Tag Cloud-based Navigation

A method for creation adaptive keyword recommendation utilizing the user model, that supports the users's navigation on the site.

Overview
Inputs: User model, current learning object being read within the presentation layer
Outputs: Recommendation of a specified part of curriculum represented by a selected concept

Addressed Problems

Each student has different interests and knowledge so they browse different parts of curriculum. Our aim is to help the navigation on the site by displaying of personalized keyword (concept) recommendations which represent a specific topic. The focus is set on effective detection and elimination of shortcomings of students’ knowledge.

Description

Since the goal is to design the navigation using keywords, we chose a layout in a form of tag clouds. There are two categories of concepts displayed in the cloud divided into two boxes.

The first type is Related concepts - all the concepts linked to actually opened learning object. They serve for quick switching among similar learning objects belong here.

We recommend – the second part of the cloud. It is a personalized set of recommended concepts created by the help of user’s activity history.

The tag cloud has a specific orientation. It does not navigate the user to the concrete learning object but recommends topics he/she should deal with. If the user clicks on any concept in the tag cloud, the related learning objects will be highlighted in the main menu. In this way we indicated the proper direction for the user but the final decision to select one of the recommended objects is up to the user.

Recommendation methods are processes, which have certain inputs and outputs. Inputs of these processes are learning objects of a given type. The input object’s type depends on the character of the method. The output for one input learning object is one concept. Each output concept has an associated priority, which represents the strength of the recommendation. We select a set of concepts with the highest priorities, which are displayed in the tag cloud, part “We recommend”.

One of the recommendation methods is Method based on questions and examples solutions (see figure below). The input of this method is a question or example, which was incorrectly solved by the user. In this case the priority of the concepts linked to the input learning object is given by quotient of the representation relation weight and the knowledge of the concept. If there are more concepts linked to one input learning object, we choose the one with the highest priority. The recommendation outputs, are concepts of learning objects, which should be read over by the student in order to get the required topic under the control.
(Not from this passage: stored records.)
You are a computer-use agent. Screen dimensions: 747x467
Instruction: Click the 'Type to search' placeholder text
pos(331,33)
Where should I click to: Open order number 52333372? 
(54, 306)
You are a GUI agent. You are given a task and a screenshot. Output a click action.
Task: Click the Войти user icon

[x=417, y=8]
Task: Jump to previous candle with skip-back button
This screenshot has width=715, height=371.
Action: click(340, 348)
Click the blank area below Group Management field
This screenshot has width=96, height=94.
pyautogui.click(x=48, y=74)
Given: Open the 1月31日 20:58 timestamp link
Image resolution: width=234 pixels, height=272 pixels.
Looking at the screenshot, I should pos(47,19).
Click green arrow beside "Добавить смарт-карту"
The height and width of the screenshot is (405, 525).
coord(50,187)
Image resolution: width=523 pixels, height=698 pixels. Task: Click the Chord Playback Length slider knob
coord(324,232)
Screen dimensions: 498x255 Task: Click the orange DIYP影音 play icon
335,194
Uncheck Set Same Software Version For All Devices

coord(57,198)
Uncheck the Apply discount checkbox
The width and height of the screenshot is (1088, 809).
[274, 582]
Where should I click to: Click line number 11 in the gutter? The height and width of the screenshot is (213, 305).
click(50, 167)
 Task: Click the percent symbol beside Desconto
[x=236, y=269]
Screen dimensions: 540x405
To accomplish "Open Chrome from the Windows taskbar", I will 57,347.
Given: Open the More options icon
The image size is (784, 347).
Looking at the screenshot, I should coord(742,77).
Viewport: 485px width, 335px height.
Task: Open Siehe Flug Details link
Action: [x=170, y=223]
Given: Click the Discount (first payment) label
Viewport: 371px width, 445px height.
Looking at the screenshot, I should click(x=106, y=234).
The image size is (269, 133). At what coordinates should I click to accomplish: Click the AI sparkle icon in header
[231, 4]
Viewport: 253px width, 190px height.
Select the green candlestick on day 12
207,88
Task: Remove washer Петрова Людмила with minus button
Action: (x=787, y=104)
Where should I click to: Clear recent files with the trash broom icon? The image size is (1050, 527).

Another method is Method based on reading of learning materials (see below). The input is a text-explanation that was read (visited) by the user, but it doesn’t have any linked concepts, which have a knowledge relation with the user. It is about learning materials students have already read, but have not practiced yet. The system recommends questions and examples for the student, which are related to the read text.

Selecting concepts for recommendation

Selecting concepts for recommendation.

Publications

  1. Fejes, M: Concept-Cloud Navigation in Educational Web-Based System. In: Personalized Web - Science, Technologies and Engineering: 9th Spring 2011 PeWe Workshop Viničné, Galbov Mlyn, Slovakia April 1, 2011 Proceedings. Bratislava: STU, 2011, pp. 5-6.